▶ **Document excerpt**:

— start —

The Board of Commissioners of Public Lands (BCPL) manages the state’s remaining trust lands and trust funds primarily for the benefit of public school libraries. As a member of the BCPL, how will you effectively manage the land and funds held in trust for Wisconsin’s citizens?
What changes, if any, do you support in the duties of the Secretary of State, particularly in regard to election responsibilities?
What is your vision, if any, for modernizing the department and increasing transparency of its duties?
What would you do as Secretary of State to improve the lives of Wisconsinites?
Committee
Pete for Wisconsin
Education
Racine William Horlick High School 1977 -- UW-LaCrosse BS Finance and Economics 1983
Personal Pronouns
he/him
My three priorities: modernize public records so any citizen can find what they need without hiring a lawyer; make the office transparent by publishing documents proactively rather than waiting for formal requests; and break the two-party duopoly by advocating for ranked-choice voting and public campaign financing to open the door for third-party candidates.
I served on the Racine City Council, owned and operated a bar and music venue, and have spent my life in Wisconsin communities. I understand how the government works and how working people interact with it. I'm running without corporate money, accountable to voters, not donors.
The BCPL exists to benefit Wisconsin's public school libraries, and that mission should drive every decision. I'll ensure investment decisions are made transparently, with public board minutes that accurately reflect the board's actions, and that any proposed changes to how trust funds are distributed are vetted against the BCPL's legal obligations before they're promoted publicly. Responsible stewardship means protecting the long-term value of these assets, not treating them as a political prop.
Wisconsin's elections were better served by the Government Accountability Board, a nonpartisan body of retired judges that handled both ethics and elections without the structural deadlock built into the current WEC. The WEC's partisan, even-split design guarantees gridlock on contested questions, serving nobody except those who benefit from unresolved ambiguity. I support returning to the GAB model and will advocate for it from this office. I also support ranked-choice voting and public campaign financing so that Wisconsin voters have real choices and candidates aren't captured by the donor class before they take office.

— end —

▶ **Stated goal**:
In the candidate questionnaire, revise the passage between "What changes, if" and "for third-party candidates.", inclusive, so that "ranked-choice voting" reads "instant-runoff voting".

▶ **Material provided**:
— start —

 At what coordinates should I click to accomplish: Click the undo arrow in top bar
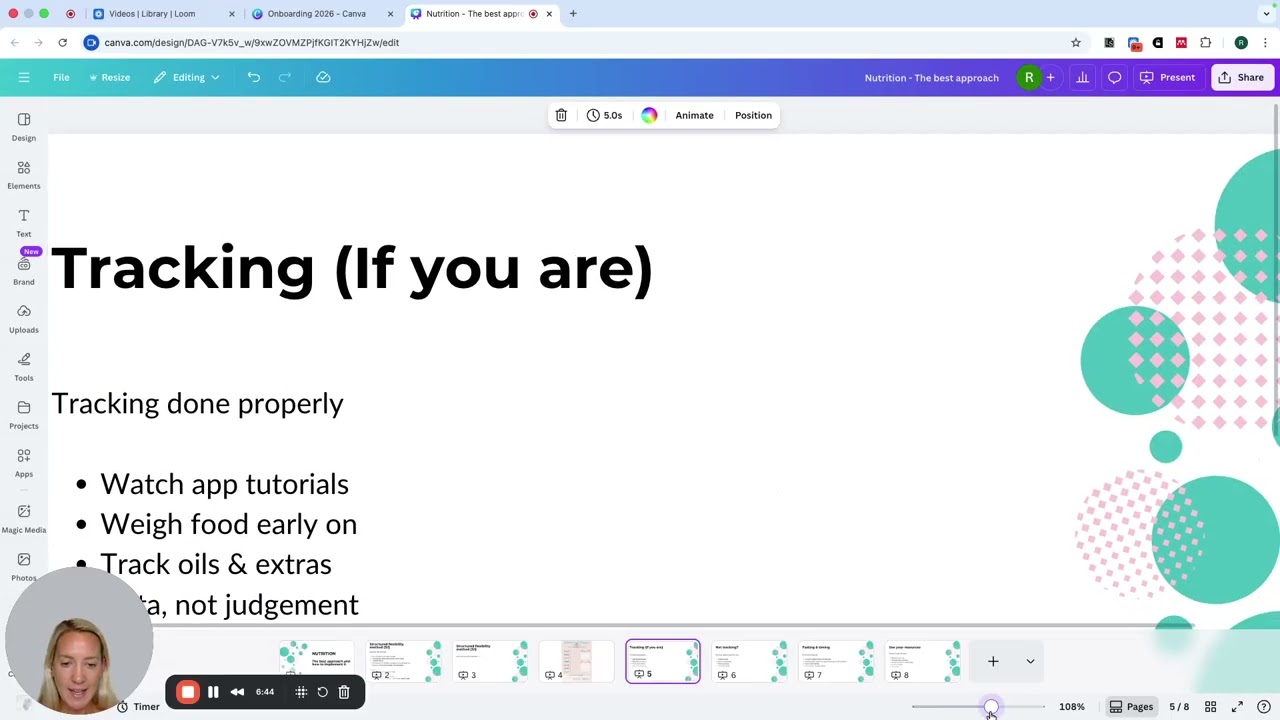(254, 77)
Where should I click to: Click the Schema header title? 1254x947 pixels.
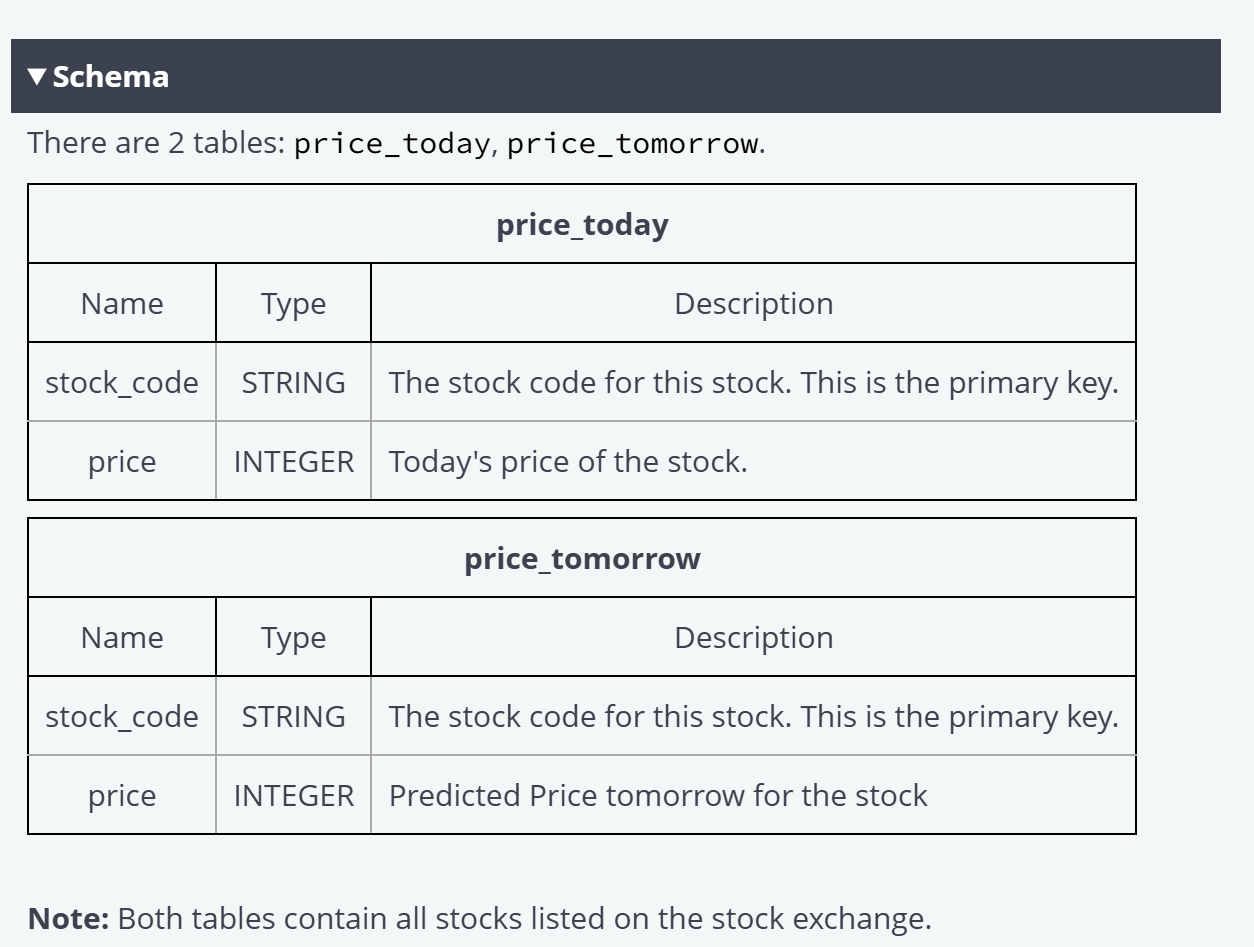click(111, 77)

— end —

▶ **The output**:
What changes, if any, do you support in the duties of the Secretary of State, particularly in regard to election responsibilities?
What is your vision, if any, for modernizing the department and increasing transparency of its duties?
What would you do as Secretary of State to improve the lives of Wisconsinites?
Committee
Pete for Wisconsin
Education
Racine William Horlick High School 1977 -- UW-LaCrosse BS Finance and Economics 1983
Personal Pronouns
he/him
My three priorities: modernize public records so any citizen can find what they need without hiring a lawyer; make the office transparent by publishing documents proactively rather than waiting for formal requests; and break the two-party duopoly by advocating for instant-runoff voting and public campaign financing to open the door for third-party candidates.